Masquelier was well aware of the fact that the popularity of cooking oils containing PUFAs is fully justified, if only because they are considered particularly useful in preventing atherosclerosis and inflammation. But he warned that “any dietary recommendation to consume PUFAs will trigger an influx of Oxygenated Free Radicals.” His solution was simple and straightforward. “A reliable captor [antioxidant] must therefore be administered at the same time. By doing this, we are imitating nature, which only stores PUFAs alongside an antioxidant. Most often, it is a proanthocyanidin that performs this function, as is the case in peanuts, grape seeds, hazelnuts, etc.” According to Masquelier, dietary antioxidants must be harmless, their effect must have been demonstrated and, absorbed through the digestive tract, they must be able to spread throughout the body to be present whenever and wherever a radical attack occurs. While the vitamins E and C, and the trace element selenium fit the bill, Masquelier was convinced that in the realm of botanicals, it is especially his OPCs that meet these criteria. ”We have long been aware of their safety and bioavailability.

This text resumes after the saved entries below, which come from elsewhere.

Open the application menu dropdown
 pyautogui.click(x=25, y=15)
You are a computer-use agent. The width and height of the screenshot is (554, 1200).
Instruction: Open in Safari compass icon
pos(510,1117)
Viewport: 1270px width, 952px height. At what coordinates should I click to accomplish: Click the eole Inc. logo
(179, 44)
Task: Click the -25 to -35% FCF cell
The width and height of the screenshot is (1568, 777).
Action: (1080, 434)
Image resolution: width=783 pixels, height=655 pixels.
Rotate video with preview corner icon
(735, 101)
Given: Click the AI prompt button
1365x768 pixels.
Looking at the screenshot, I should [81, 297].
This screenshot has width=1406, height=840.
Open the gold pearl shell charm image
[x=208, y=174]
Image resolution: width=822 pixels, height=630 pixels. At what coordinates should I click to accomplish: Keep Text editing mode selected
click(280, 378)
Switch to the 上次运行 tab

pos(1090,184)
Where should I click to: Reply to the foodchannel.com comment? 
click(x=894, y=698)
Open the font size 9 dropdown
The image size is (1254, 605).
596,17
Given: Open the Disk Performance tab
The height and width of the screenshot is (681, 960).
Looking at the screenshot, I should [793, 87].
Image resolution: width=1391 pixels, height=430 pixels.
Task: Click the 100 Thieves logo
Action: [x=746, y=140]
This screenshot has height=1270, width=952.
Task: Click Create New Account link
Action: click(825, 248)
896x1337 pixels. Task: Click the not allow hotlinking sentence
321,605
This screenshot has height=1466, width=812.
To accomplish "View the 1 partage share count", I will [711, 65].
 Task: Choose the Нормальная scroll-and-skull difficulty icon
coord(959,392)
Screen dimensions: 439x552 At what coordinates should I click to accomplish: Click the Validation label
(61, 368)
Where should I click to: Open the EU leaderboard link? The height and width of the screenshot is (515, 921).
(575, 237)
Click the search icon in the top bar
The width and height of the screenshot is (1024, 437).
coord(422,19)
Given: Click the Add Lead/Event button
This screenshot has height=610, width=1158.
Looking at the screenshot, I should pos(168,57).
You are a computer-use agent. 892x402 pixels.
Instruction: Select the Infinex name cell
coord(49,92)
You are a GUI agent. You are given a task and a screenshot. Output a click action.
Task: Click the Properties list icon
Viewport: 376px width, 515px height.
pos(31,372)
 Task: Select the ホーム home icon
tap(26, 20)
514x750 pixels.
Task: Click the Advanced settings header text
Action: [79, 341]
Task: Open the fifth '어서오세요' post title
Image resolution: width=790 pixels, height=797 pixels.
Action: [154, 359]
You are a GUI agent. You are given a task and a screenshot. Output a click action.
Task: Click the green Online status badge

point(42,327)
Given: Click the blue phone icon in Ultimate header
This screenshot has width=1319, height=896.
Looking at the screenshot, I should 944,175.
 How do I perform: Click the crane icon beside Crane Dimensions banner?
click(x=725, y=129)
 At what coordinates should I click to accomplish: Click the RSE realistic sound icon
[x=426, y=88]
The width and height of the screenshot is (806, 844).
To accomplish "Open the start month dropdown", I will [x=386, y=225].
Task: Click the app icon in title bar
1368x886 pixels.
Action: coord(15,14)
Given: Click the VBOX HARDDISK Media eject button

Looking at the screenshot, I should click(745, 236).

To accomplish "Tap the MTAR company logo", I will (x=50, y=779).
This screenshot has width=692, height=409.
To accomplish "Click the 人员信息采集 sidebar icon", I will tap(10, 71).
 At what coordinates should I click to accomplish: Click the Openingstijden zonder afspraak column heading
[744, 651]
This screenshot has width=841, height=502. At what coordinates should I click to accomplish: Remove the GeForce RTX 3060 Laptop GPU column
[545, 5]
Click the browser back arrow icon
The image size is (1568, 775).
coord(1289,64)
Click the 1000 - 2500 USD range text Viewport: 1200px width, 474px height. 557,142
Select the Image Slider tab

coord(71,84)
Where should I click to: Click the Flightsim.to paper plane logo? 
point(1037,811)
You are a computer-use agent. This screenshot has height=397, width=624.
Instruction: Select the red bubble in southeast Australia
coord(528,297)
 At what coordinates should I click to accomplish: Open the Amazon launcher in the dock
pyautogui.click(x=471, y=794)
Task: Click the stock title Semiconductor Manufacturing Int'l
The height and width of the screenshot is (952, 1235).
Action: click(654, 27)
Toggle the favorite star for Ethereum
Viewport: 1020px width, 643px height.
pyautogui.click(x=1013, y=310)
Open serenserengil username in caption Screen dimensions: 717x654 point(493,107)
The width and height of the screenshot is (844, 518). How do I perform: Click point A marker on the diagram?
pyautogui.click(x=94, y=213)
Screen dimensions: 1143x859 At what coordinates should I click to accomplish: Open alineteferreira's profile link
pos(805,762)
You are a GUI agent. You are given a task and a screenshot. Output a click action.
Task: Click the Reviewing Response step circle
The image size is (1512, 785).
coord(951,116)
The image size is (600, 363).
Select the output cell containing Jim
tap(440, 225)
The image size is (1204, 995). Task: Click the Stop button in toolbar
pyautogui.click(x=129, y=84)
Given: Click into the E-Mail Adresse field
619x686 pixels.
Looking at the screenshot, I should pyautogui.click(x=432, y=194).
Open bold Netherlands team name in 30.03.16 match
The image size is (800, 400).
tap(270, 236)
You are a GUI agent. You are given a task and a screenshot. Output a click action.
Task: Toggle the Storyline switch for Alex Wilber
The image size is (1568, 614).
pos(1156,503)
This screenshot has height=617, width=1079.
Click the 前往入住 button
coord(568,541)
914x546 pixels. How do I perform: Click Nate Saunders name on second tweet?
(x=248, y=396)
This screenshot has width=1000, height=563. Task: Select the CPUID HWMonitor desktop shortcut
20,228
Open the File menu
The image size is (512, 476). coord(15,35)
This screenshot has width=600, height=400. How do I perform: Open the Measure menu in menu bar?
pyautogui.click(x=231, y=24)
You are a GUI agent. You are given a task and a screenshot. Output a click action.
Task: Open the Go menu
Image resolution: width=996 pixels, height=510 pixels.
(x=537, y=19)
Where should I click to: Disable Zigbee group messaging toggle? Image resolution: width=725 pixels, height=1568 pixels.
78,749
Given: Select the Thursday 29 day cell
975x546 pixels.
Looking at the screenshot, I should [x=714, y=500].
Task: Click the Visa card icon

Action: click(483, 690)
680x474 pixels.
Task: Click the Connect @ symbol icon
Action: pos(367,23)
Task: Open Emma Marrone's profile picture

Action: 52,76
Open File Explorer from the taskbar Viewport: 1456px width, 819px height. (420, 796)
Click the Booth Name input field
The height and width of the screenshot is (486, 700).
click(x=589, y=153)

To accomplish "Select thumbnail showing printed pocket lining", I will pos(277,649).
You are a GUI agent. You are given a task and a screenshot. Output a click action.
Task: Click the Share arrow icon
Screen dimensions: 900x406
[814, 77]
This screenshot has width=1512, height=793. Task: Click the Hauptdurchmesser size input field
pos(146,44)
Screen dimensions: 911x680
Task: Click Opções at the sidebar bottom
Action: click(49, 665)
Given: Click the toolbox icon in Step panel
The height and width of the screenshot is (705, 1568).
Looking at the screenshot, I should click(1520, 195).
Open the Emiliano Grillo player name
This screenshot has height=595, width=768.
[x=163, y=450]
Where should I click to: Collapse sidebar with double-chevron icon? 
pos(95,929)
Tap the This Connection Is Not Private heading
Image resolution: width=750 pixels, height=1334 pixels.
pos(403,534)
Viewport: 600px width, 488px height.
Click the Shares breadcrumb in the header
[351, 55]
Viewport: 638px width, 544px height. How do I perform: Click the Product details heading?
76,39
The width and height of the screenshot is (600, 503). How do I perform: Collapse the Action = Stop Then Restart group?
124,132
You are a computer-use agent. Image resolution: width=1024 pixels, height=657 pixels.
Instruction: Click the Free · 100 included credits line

As Oxygenated Free Radical captors, their efficacy far exceeds that of the other substances I have tested comparatively in vitro.”

While Masquelier’s OPCs protect all PUFAs against oxidation, enjoying the latters’ benefits involves carefully balancing their respective intakes. As Mercola and D’Adamo suggest, minimizing the intake of LA-rich vegetable oils is the most essential step to take. Furthermore, “it is important to consume sufficient amounts of omega-3 fatty acids to sustain optimal health, with the recommended daily serving being between 500 and 1000 milligrams of omega-3 fatty acids.” Omega-3’s (EPA and DHA) are so important because they have anti-inflammatory properties, especially when they’re derived from animal sources. Do not try to “balance” a real or presumed excess of dietary LA with larger servings of omega-3 fatty acids, as this “does not support an ideal ratio. Instead, excessive quantities of omega-3s may cause additional metabolic damage—similar to that which occurs due to the conversion of elevated LA levels.” When you stick to these rules of thumb and protect all the PUFAs against oxidation by accompanying it with Masquelier’s OPCs and the vitamins E and C, you increase the chance that your balancing act will be successful.

                                                                          + + + + + + + + +

[i] Mercola, J.; D’Adamo, C.R.; Linoleic Acid: A Narrative Review of the Effects of Increased Intake in the Standard American Diet and Associations with Chronic Disease. Nutrients 2023, 15, 3129;  [ii] Selmin, O.I.; Papoutsis, A.J.; Hazan, S.; Smith, C.; Greenfield, N.; Donovan, M.G.;Wren, S.N.; Doetschman, T.C.; Snider, J.M.; Snider, A.J.; et al. n-6 High Fat Diet Induces Gut Microbiome Dysbiosis and Colonic Inflammation. Int. J. Mol. Sci. 2021, 22, 6919.